It was a tense evening in the NHL with key points on the line for a few clubs looking to clinch a coveted ticket to the post-season dance.
With a slew of records broken and career-best totals lifted, here are a few things we learned around the league Wednesday.
Leafs piling up milestones like it’s no big deal
The Toronto Maple Leafs stacked up an absurd number of historic footnotes during their 4-3 win over the Florida Panthers. The cream of the crop was the franchise’s single-season wins record, which the 2017-18 squad upended by snagging a personal-best 46th win in their victory over Jonathan Huberdeau and Co. (a franchise-best 27th home win as well).
Here’s a quick run-through of the other fun facts Toronto offered up for the history buffs on Wednesday:
• With his 30th goal of the season, Auston Matthews became only the third player in Leafs history to start his career with back-to-back 30-goal campaigns for Toronto (following in the footsteps of Wendel Clark and Daniel Marois).
• That goal, scored during 5-on-5 action, was also the 60th even-strength tally posted by Matthews. No other NHLer has scored more even-strength tallies than the Leafs pivot since he entered the league. Only Connor McDavid has kept pace, scoring a similar 60 over that span, though the Edmonton Oilers captain did so in 20 more games.

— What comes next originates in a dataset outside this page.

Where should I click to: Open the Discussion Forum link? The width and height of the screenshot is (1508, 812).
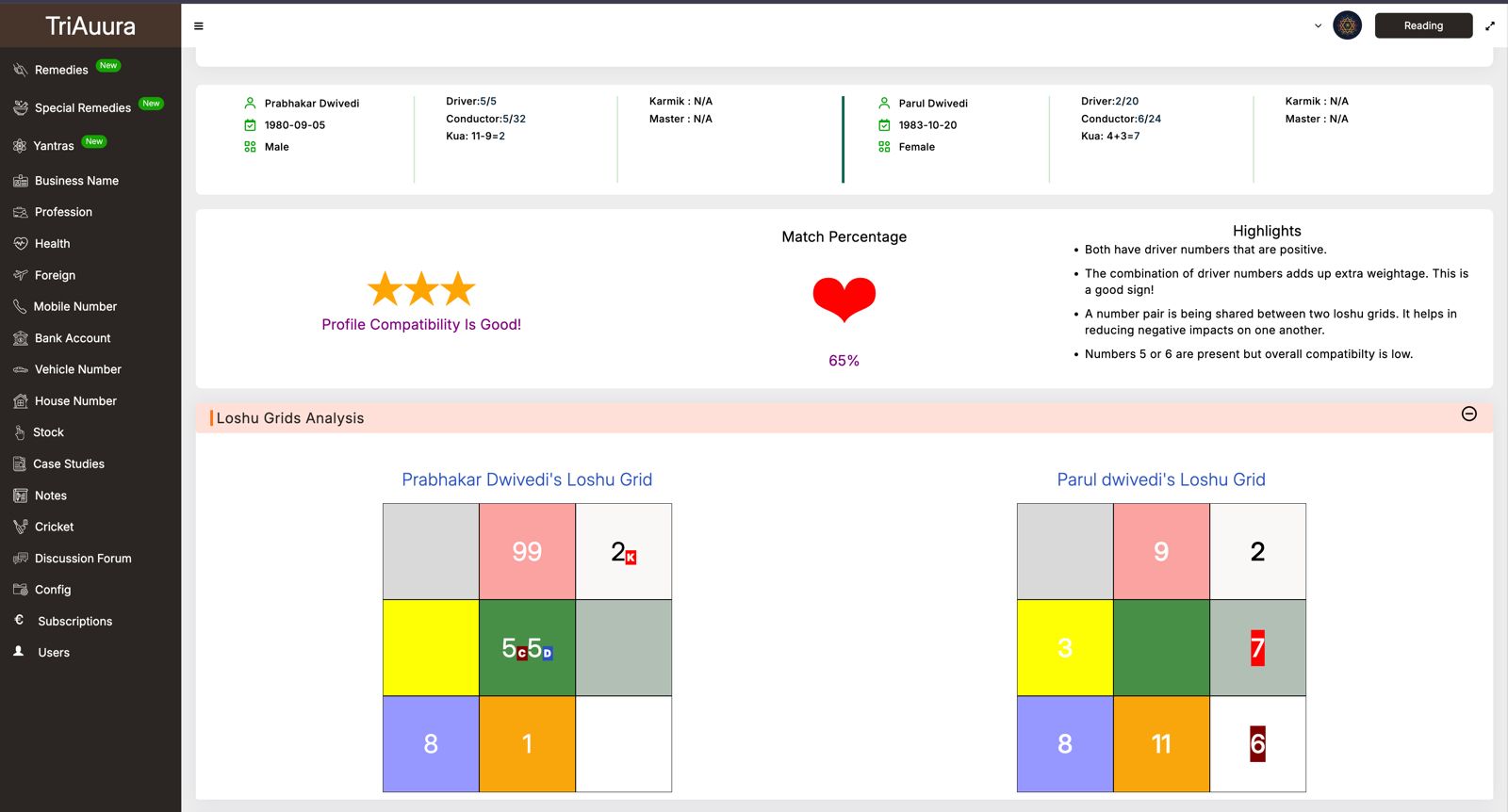83,559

• With teammate Nazem Kadri having tucked 30 goals under his belt as well, the two also became one of the most dangerous goal-scoring centremen pairs in team history.
• James van Riemsdyk got on the board as well, and in doing so, tallied both a career-high 35th goal of the season and the 200th goal of his career
• With a goal of his own, Patrick Marleau moved up one more rung on the all-time points ladder, tying legends Mike Bossy and Joe Nieuwendyk with 1,126 career points, good for 56th all-time.
• Bonus: The Panthers got in on the history-making action, too, as Vincent Trocheck‘s 70th point of the season lifted him and teammate Aleksander Barkov into rarified air in team history. With Barkov boasting 75 points himself, the Panthers find themselves with their first pair of 70-point players in nearly two decades.
Not bad for a Wednesday night.
Claude’s continuing his career year for Philly
Leading a Philadelphia Flyers squad that’s clawed through a tumultuous 2017-18 campaign, captain Claude Giroux has been revelation.
After seeing his numbers steadily decline following a pair of dominant efforts between 2011-13, Giroux has returned to top form this season, rediscovering the elite touch that once prompted future Hall of Famer Jaromir Jagr to dub him “little Mario Lemieux.”
Giroux reasserted 2017-18 as his comeback effort on Wednesday, crushing a one-timer to tally his 93rd point of the year — tying the career-best total he posted back in 2012.
He’s already topped his previous best assists total with 66 this season, and now sits just one shy in the goals department with 27 in the bag.
The Flyers have four regular season games remaining as they fight to hold on to their wild card spot, so expect Giroux to keep climbing and cement this season as his career best before all is said and done.
Kuznetsov quietly dominating for the Capitals
While Alex Ovechkin continues to prove he’s one of history’s finest goal-scorers, young teammate Evgeny Kuznetsov has sheepishly posted one of the finest efforts of his career in the Great Eight’s shadow.
Kuznetsov’s best season to date came during his breakout 2015-16 effort, when he posted 20 goals and 77 points to surprisingly lead the Caps in scoring. He took a step back one year later, though, watching those totals drop to 19 and 59, respectively.
But the smooth-skating pivot has been on his game this season, and he’s been a handful as of late, amassing 11 points over his past five games coming into Wednesday’s tilt with the Rangers. With an assist and the overtime winner against New York, Kuznetsov tied that career-best 77-point mark, while reaching the 25-goal plateau for the first time.
The Caps still have a handful of games left on their schedule, but Kuznetsov appears on track to finish with his first point-per-game season as he reaches the next level in Washington.